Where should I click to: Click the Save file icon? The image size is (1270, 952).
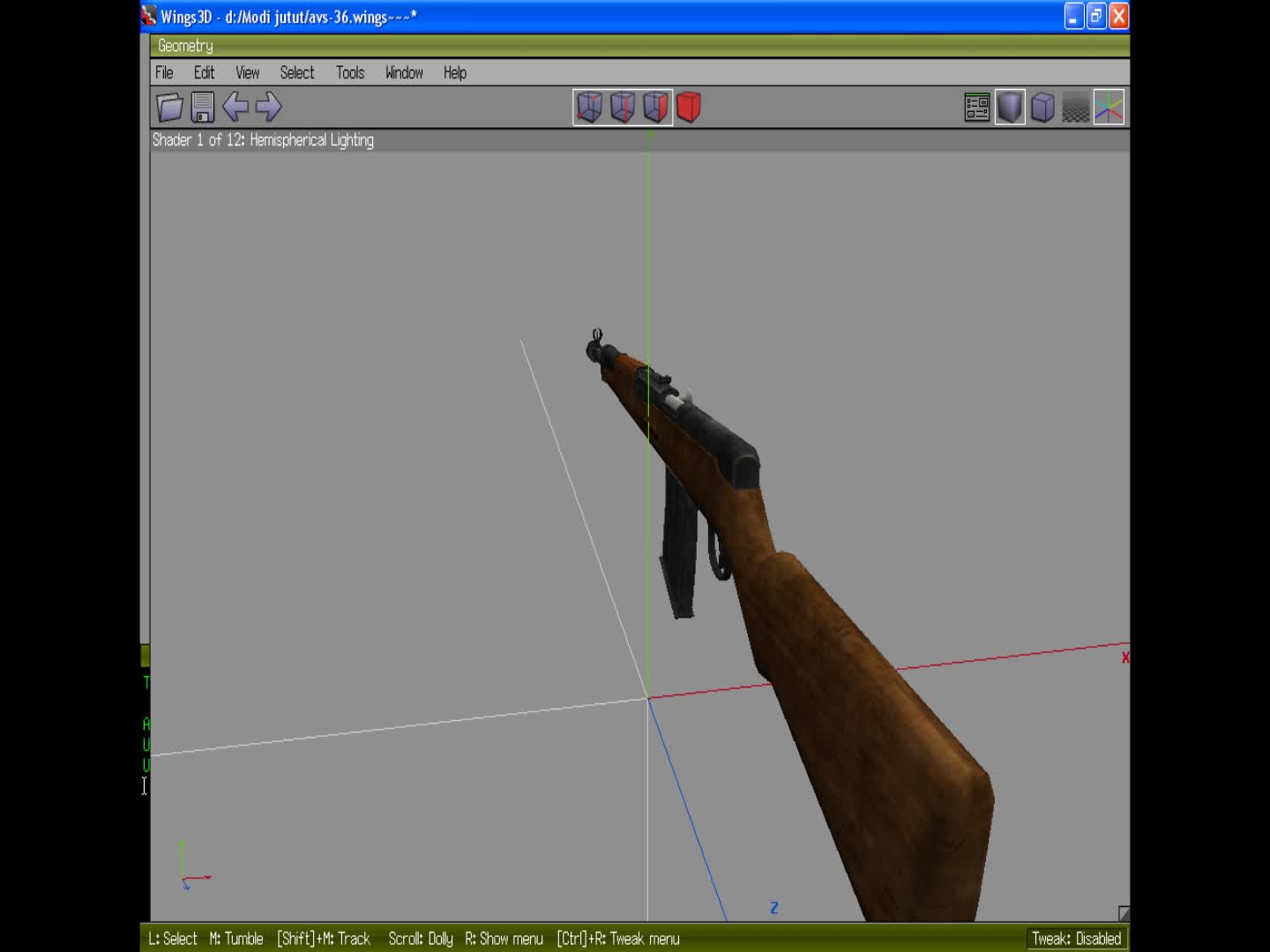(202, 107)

* * *

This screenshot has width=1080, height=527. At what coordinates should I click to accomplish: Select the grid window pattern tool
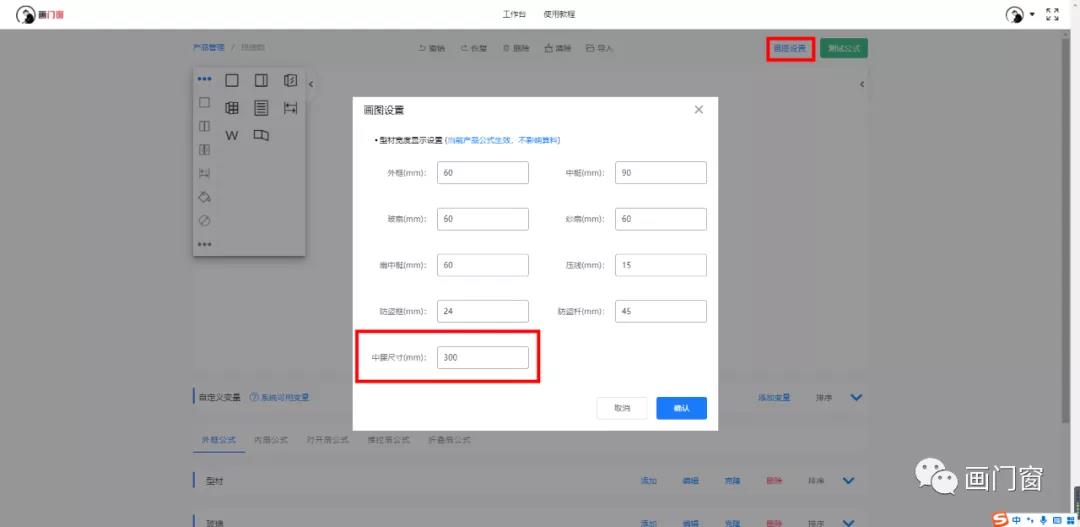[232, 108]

==

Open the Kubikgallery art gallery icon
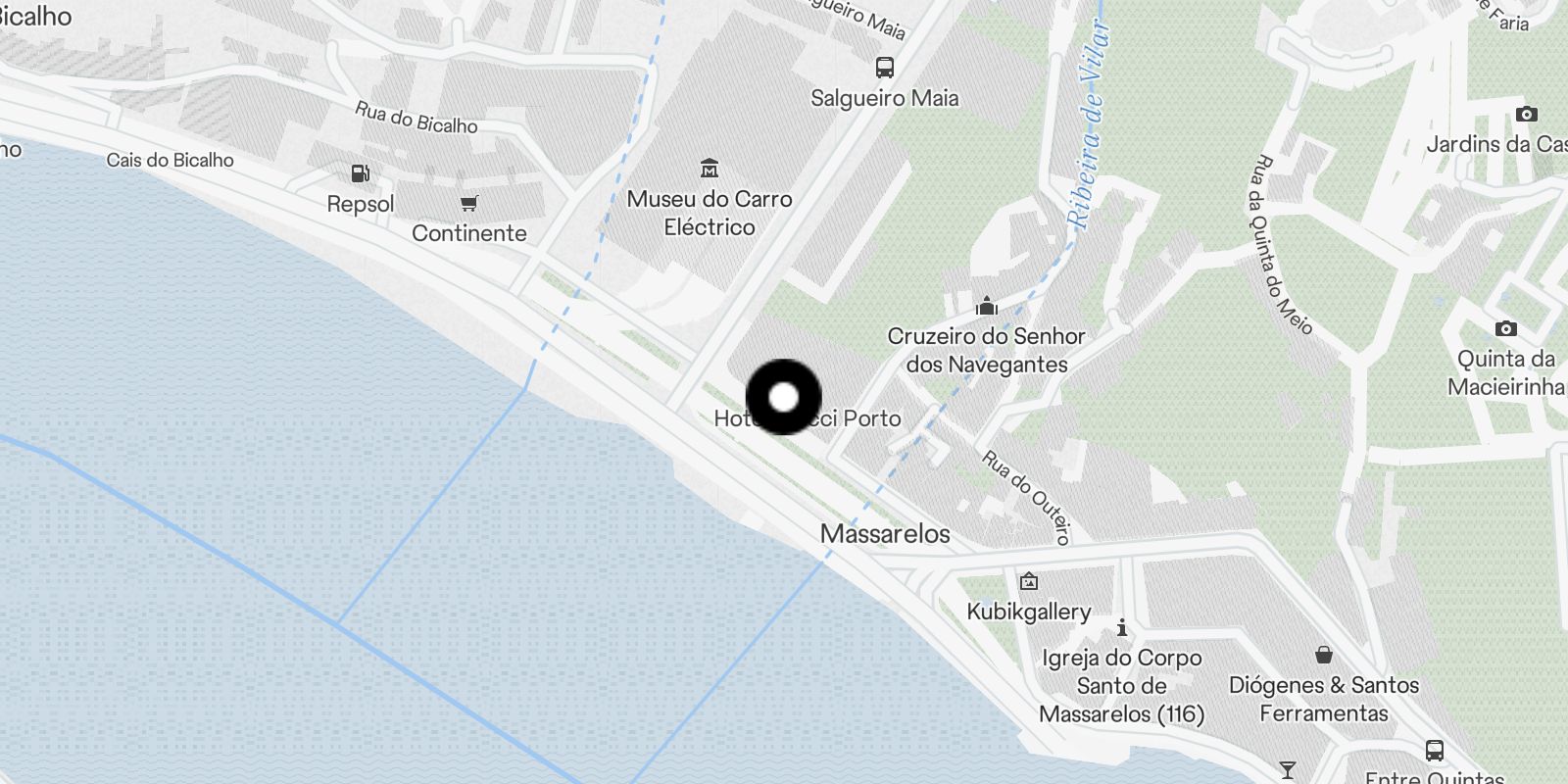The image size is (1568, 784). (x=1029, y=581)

**Problem to solve**
Pick out every line in the records above that contains the word "click" and copy each one, treating uppercase and lowercase letters as different.

**Solution to this problem**
Where should I click to: Click the Save file icon? The image size is (1270, 952).
This screenshot has width=1080, height=527. At what coordinates should I click to accomplish: Select the grid window pattern tool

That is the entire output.